Figure 6. Complex conjugate multiplication using ArrayFire (left) and oneMKL (right).
Step 3: Performing the Backward Transform
The code for steps 1 and 3 is similar except that only a single complex-to-real transform is performed. The ArrayFire code (Figure 7, left) calls fftC2R instead of the fftR2C function. The oneMKL code (Figure 7, right) initializes a new DFT descriptor specifying the complex-to-real data layout.
Figure 7. Performing the backward transforms (complex-to-real) on the device using
ArrayFire (left) and oneMKL (right).
Step 4: MAXLOC Reduction
The SYCL MAXLOC reduction operator used in previous experiments added complexity to the code (see fcorr_1d_usm.cpp). oneDPL provides the same functionality in two functions that will be familiar to C++ programmers: max_element and distance. The MAXLOC reduction shown in Figure 8 (right) uses the oneDPL implementations of these functions. The SYCL queue tells max_element where to perform the computation. It is worth noting that unlike SYCL kernels, oneDPL algorithms are synchronous so there are no explicit wait statements.
The ArrayFire code (Figure 8, left) is not as straightforward as previous steps. The af::flat function flattens the 2D corr array, and then the af::max function finds the maximum correlation score and its location in the flattened array. This location is converted to the x- and y-shift that gives the optimal alignment of the two images, taking into account that ArrayFire is column-major (as noted in Figure 3). The oneDPL code (Figure 8, right) performs similar operations, but must take the oneMKL data layout into account.
Figure 8. Performing the MAXLOC reduction in ArrayFire (left) and oneDPL (right).
The oneAPI and ArrayFire approaches both accomplish the goal of write once, run anywhere heterogeneous parallelism. Performance is not discussed because the entire 2D Fourier correlation computation is done in oneAPI or ArrayFire libraries. The separation of concerns between applications developers and compiler/library developers is a recurring theme in The Parallel Universe. The latter group is primarily concerned with performance and computing efficiency.

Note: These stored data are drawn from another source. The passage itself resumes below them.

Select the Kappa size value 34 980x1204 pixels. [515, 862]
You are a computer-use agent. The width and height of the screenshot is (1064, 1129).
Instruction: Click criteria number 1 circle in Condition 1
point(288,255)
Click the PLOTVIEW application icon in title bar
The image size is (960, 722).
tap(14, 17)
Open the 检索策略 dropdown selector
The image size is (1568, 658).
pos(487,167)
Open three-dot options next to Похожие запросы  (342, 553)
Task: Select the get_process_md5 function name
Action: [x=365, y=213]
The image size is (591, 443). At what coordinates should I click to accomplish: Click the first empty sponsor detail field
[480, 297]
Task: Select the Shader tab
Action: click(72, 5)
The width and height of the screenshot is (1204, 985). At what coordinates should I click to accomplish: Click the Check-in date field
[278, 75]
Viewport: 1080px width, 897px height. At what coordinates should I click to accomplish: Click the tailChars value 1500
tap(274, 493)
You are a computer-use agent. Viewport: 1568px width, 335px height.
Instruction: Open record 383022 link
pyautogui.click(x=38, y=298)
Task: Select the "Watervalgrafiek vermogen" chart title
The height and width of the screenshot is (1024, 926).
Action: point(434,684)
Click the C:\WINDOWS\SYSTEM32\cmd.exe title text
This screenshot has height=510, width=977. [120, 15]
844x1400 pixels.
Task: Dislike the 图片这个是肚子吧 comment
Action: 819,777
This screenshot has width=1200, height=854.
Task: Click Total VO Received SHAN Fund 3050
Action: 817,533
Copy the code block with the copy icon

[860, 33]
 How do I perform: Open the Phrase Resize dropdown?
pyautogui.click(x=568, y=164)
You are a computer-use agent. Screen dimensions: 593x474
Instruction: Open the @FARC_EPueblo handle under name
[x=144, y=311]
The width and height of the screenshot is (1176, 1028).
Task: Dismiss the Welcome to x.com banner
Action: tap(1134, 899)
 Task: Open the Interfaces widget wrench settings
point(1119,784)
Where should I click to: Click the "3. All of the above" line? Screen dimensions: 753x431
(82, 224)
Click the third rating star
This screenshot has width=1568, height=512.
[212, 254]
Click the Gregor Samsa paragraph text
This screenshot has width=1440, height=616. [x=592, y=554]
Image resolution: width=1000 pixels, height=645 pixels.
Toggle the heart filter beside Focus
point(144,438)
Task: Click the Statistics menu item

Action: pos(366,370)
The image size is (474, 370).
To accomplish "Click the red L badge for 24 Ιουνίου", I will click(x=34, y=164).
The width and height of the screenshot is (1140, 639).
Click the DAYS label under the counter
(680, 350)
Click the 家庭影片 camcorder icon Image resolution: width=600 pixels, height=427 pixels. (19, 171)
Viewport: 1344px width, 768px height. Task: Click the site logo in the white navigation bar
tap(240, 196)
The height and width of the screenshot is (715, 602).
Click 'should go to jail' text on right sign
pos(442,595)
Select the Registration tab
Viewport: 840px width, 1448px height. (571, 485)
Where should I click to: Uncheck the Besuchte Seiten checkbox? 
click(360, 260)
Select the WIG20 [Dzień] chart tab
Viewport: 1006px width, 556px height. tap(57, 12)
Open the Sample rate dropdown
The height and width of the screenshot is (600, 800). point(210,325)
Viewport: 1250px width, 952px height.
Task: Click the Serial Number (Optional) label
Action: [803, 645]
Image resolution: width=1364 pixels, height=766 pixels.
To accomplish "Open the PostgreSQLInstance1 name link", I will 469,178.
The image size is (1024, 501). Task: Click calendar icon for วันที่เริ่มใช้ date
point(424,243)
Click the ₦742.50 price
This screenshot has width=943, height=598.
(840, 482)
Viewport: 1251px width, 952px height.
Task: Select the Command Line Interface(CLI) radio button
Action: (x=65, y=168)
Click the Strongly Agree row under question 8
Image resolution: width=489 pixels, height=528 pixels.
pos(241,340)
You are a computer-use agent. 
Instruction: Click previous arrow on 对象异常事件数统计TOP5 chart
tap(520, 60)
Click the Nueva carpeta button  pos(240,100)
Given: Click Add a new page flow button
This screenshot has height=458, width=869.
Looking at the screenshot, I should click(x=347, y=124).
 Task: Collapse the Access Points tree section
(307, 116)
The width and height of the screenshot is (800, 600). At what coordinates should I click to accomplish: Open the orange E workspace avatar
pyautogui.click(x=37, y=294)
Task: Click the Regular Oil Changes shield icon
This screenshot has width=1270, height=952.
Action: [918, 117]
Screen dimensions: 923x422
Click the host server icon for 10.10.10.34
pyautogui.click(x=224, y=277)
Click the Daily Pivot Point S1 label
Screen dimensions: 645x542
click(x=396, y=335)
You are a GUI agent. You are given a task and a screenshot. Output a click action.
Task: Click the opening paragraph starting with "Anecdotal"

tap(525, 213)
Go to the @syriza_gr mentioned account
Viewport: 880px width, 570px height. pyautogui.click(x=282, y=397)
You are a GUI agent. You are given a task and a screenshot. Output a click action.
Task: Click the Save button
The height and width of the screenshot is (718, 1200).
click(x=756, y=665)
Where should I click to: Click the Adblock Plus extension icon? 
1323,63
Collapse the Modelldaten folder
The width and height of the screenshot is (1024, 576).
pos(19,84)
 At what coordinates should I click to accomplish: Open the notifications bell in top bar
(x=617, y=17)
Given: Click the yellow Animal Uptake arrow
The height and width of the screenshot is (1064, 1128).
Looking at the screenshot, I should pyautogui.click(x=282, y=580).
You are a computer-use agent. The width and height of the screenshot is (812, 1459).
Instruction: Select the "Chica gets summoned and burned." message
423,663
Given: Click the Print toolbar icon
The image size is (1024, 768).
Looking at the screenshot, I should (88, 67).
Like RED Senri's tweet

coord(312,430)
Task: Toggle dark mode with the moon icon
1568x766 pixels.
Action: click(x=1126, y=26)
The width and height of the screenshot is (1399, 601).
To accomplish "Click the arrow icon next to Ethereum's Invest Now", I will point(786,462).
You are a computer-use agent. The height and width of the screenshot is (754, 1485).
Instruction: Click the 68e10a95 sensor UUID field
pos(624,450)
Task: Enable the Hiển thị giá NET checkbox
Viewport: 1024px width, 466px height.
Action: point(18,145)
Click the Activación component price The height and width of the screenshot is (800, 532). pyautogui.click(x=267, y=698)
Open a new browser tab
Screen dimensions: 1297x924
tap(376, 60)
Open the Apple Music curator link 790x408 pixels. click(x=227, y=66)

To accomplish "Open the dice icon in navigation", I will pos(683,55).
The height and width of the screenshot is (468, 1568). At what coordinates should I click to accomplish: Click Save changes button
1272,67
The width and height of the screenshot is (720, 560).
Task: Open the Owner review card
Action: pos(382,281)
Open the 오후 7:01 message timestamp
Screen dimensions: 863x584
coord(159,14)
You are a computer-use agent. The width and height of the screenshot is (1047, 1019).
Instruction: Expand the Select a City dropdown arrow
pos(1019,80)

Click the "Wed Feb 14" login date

The former group is primarily concerned with solving a problem as productively as possible. If you’re in this group, you probably prefer high-level programming abstractions that still deliver performance. It’s a reasonable expectation that the libraries will give good performance.
ArrayFire provides a higher level of abstraction, so the ArrayFire Fourier correlation implementation is more concise. Its array notation will be familiar to Fortran, MATLAB, and Python NumPy programmers.
ArrayFire also has a Python API. Lazy evaluation means the runtime controls when computations are launched, but as noted above, programmers can take control if they want to.
The oneAPI implementation is more verbose because it gives the programmer more control over host-device data transfer and where and when computations are performed. The oneMKL DFT descriptors and data layout will be familiar to previous MKL DFTI and FFTW users. In fact, Intel® oneAPI Math Kernel Library supports the FFTW interface. Finally, oneDPL functions will be familiar to C++ programmers.
Ultimately, project requirements and personal preference will guide the choice between oneAPI and ArrayFire.